GIF is shorthand for “Graphics Interchange Format.” Around since the 1980s, “it’s becoming the go-to language for how millennials communicate via text,” reports CNBC. “Naturally, Facebook, Twitter, LinkedIn, and others are jumping on the GIF bandwagon.”
“Animated GIFs are becoming ubiquitous. They are becoming this language that people are using everywhere,” said Riffsy CEO David McIntosh.
Turns out McIntosh created the GIF Keyboard for mobile, which makes it easy to text GIFs and add them into Facebook and LinkedIn’s messenger apps. Riffsy told CNBC “the year-old company now has five billion GIF views per month, up from the 2.5 billion this summer.”
“It took off on college campuses,” said McIntosh. “A lot of people in this younger generation were already used to visual expression. They were already using emoji.”
There’s been a lot of talk lately about how emojis are replacing words. But now advertisers are noticing that GIFs could easily become the ads of the future.

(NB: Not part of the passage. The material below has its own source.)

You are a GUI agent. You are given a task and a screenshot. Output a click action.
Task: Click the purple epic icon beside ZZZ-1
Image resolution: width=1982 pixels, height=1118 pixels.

“(GIFs are) particularly well suited for marketing movies and TV shows because scenes can easily be trimmed down into a GIF,” CNBC reports. “And unlike video, these silent, looping GIFs play easily with any bandwidth on any device, including smartwatches.”
A shorter, GIF-sized attention span? You betcha, believes McIntosh.
“Three to five seconds is the new three to five minutes,” McIntosh said.
There’s an old ad mantra that insists “the more you tell, the more you sell (attributed to 60s ad guru David Ogilvy). Well, move over Ogilvy. Today it looks Ludwig Mies van der Rohe (an architect!) nailed it with his classic dictum: “Less is more.”
Could a three second GIF of a Big Mac make me drive to the nearest McDonald’s? I’m not sure, but I’ll let you know after I watch this GIF of Mona Lisa morphing into a mad demon.